Even in a city that calls itself the People’s Republic, Nadeem Mazen said he was surprised by the sometimes-overt Islamophobia he encountered while campaigning last fall — as rare as those encounters were.
“They said it as if they were doing me a favor by being frank,” Mazen said. “They’d say, ‘Frankly, I think you’re smart and I like your ideas, but I don’t like that you’re Muslim.’”
Mazen is hosting a fundraising event called “Our seat at the table,” scheduled for Saturday, April 12, at the Islamic Center of Boston in Wayland. The event is aimed at recruiting and training Muslims to become civic leaders, getting more Muslims into office, and organizing politically “in a way that is sustainable and scalable.”
Himself a first-term candidate, Mazen said Muslims face more than the sometimes subtle – and sometimes explicit – slights of racism and religious discrimination. As a relatively young immigrant group, Mazen said the community has built robust social and cultural networks, but lagged behind in political participation.

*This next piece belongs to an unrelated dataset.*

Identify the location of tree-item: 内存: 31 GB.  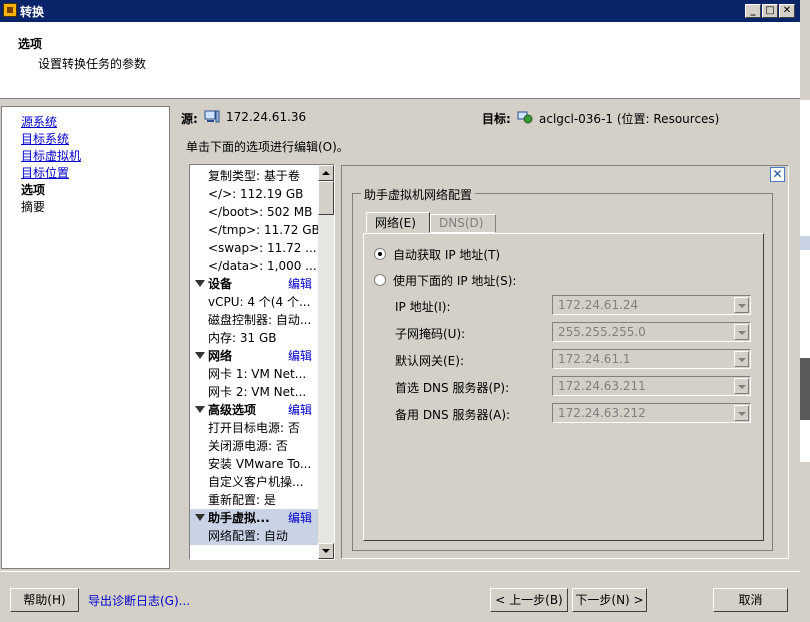
(254, 338).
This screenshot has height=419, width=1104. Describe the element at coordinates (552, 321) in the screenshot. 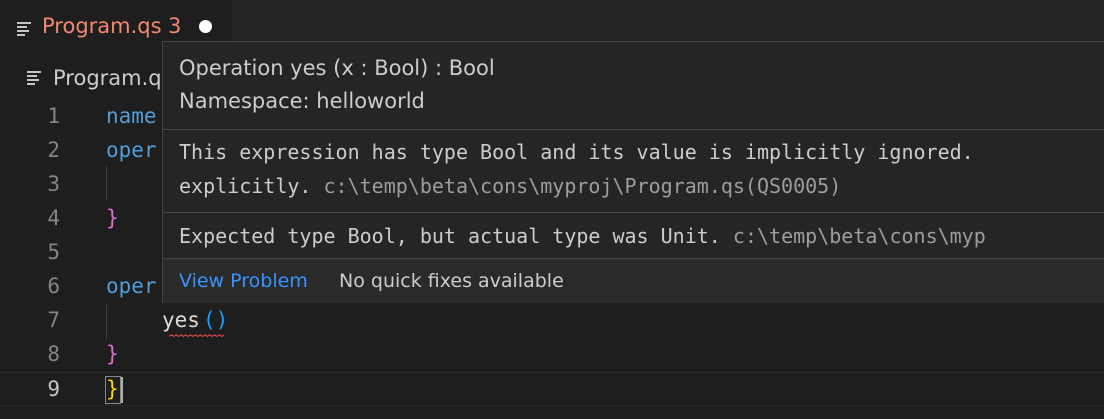

I see `code-line: 7 yes ()` at that location.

In general, Mazen said more minorities of all stripes should be participating in politics, but for a variety of reasons, nationally, Muslims have been slow to build momentum. In 2006, Keith Ellison became the first Muslim to be elected to U.S. House of Representatives, and just this year, the U.S. Council of Muslim Organizations formed as an umbrella organization for seven national Muslim political groups.
“We’re in a moment in history where there is a lot of secular and interfaith support for a variety of candidates, including Muslim candidates,” Mazen said.
That’s important, he said, not only because it generates more diversity in governance, but because that diversity translates into a government system that better represents established social and cultural communities. It’s important because Muslims are also one of the most targeted religious groups in the country today, Mazen said.
“Muslims are the one of the most regularly persecuted groups in this country, especially right now,” Mazen said.
Even after the tragedies of 9/11 and the Boston Marathon bombings, Mazen said for the most part, Cambridge voters were able to recognize the difference between the acts of a few individuals and the Muslim community at large. That might not be true elsewhere in the state, but Mazen said if there’s anywhere to start, it’s in Massachusetts.
“I tend to think of Boston as one of these places where it’s not that racial discrimination is a moot point, but it’s a place where the anti-discrimination stances of the majority tend to defeat the discriminatory nature of the few,” Mazen said. “It’s possible for greater political participation to happen here, and we can begin to see it happen elsewhere.”
The event is scheduled for Saturday, April 12, 6-8 p.m. at the Islamic Center of Boston, 126 Boston Post Road, Wayland.